Public sector staff in line for average 1% pay rise

8 Mar 16

The Treasury has today confirmed that pay increases for public sector workers in the NHS and armed forces will be capped at an average of 1%, but prison service staff are to receive an increase above the limit set by ministers.

Publishing the findings from pay review bodies today ahead of next week’s Budget, chief secretary to the Treasury Greg Hands said the government needed to maintain restrictions as pay makes up over half of departmental resource spending.

“Our armed forces, NHS workers and prison officers do a brilliant job serving our country but with an increasingly turbulent global economy, pay restraint continues to be a key part of our plan to finish fixing the public finances.

“The independent OBR estimates that 200,000 public sector jobs have been protected thanks to our average 1% pay policy so we can continue to deliver crucial public services.”

The Treasury had asked the four pay review bodies – the Armed Forces Pay Review Body, the Prison Service Pay Review Body, the NHS Pay Review Body and the Doctors’ and Dentists’ Review Body – to examine how an increase to base pay could be applied within the cap.

Hands said the bodies had worked hard to bring forward a balanced and affordable set of recommendations that delivered on this commitment. “The government is grateful for their work and I am pleased that we are able to accept their recommendations.”

Prison service staff will receive an increase of 1.36%, which is intended to recognise “the particular circumstances this year of introducing highly ambitious prison reform”, the Treasury said.

The Department of Health set out further details have been set out on the pay deals for NHS staff. A 1% pay rise will be awarded to doctors, dentists and all NHS staff on Agenda for Change contracts, such as nurses, midwives, paramedics and healthcare assistants, for 2016/17.

The 1% increase will also be applied to junior doctors, who are having new contract terms imposed on them as part of government reforms, as well as to hospital consultants, GPs and dentists.

================

## [To do]
**a)** Name every pay review body that the pay article says the Treasury asked to examine a base pay increase.
**b)** According to the pay article, what pay increase will prison service staff receive?
**c)** Reproduce the pay article word for word from "The Department of" to "assistants, for 2016/17.".

## [Data to examine]
================

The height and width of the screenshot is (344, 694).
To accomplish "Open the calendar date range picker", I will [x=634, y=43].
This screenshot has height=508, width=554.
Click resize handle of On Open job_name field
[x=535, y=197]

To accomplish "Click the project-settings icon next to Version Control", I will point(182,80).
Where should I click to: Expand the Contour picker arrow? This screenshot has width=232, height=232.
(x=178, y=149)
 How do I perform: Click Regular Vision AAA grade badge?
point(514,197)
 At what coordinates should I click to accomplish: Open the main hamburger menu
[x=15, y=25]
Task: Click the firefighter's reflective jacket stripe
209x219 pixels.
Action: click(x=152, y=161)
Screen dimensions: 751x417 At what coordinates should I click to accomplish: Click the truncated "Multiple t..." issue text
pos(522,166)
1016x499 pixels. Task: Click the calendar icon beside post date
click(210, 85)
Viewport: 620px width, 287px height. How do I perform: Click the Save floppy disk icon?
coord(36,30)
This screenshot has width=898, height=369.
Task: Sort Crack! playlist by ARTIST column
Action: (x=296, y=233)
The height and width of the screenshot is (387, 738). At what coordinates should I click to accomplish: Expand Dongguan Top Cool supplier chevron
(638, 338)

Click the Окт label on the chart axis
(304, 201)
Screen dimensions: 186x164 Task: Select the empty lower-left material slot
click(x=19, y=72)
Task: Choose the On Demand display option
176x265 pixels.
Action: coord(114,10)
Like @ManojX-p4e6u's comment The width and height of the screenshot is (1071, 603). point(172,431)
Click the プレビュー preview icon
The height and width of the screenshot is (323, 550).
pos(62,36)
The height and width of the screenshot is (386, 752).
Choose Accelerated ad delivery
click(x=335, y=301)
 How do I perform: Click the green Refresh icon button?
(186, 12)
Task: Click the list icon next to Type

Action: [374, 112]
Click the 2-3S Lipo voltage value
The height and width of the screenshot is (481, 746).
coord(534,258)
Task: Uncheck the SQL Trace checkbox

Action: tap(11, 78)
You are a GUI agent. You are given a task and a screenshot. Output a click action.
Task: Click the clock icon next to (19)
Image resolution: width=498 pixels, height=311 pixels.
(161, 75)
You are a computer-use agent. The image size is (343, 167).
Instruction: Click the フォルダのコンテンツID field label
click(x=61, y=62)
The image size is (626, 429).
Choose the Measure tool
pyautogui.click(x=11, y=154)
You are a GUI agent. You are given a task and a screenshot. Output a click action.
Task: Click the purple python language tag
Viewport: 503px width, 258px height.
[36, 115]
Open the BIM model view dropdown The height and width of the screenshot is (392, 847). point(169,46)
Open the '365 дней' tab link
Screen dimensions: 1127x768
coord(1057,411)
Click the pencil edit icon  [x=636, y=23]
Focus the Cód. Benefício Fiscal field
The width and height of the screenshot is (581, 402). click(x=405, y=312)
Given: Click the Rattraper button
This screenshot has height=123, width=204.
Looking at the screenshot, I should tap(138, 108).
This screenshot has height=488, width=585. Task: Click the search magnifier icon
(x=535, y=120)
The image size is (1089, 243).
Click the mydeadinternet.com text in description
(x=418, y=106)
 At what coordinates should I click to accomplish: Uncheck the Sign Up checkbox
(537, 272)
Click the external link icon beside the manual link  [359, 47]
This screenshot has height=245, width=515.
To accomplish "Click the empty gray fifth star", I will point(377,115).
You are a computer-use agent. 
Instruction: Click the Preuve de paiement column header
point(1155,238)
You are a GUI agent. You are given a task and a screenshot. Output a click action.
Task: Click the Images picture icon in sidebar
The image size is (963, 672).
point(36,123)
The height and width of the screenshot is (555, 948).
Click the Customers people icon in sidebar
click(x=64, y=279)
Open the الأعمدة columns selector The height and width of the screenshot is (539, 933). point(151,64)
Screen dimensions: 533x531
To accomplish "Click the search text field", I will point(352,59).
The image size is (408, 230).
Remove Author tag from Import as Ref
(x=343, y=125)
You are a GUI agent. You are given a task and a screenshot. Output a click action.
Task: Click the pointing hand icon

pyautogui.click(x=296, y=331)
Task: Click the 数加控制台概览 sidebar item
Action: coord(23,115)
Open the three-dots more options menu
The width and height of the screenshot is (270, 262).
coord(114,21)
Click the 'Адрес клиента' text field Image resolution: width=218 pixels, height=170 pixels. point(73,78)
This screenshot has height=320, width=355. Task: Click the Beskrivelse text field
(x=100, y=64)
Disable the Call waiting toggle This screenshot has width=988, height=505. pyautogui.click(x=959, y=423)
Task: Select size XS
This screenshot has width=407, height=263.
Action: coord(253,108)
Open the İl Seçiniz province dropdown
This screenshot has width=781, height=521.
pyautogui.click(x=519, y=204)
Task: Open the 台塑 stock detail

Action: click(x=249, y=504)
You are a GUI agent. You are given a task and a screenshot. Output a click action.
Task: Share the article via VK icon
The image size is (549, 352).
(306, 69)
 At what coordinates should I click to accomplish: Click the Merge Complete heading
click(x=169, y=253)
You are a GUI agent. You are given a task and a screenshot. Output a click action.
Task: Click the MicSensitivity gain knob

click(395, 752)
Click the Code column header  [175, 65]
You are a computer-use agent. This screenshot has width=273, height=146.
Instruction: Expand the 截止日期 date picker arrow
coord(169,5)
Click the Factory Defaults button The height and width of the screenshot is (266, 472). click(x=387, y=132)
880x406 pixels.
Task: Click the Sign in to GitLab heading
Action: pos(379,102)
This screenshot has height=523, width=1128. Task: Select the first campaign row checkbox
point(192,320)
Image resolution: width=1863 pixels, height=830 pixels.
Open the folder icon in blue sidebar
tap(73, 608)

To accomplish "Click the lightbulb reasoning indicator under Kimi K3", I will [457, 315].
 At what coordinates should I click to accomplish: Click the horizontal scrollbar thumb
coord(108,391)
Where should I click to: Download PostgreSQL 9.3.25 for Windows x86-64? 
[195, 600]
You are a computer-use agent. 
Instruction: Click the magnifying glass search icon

================

## [Completed exercise]
**a)**
- Armed Forces Pay Review Body
- Prison Service Pay Review Body
- NHS Pay Review Body
- Doctors' and Dentists' Review Body

**b)** An increase of 1.36%.

**c)**
The Department of Health set out further details have been set out on the pay deals for NHS staff. A 1% pay rise will be awarded to doctors, dentists and all NHS staff on Agenda for Change contracts, such as nurses, midwives, paramedics and healthcare assistants, for 2016/17.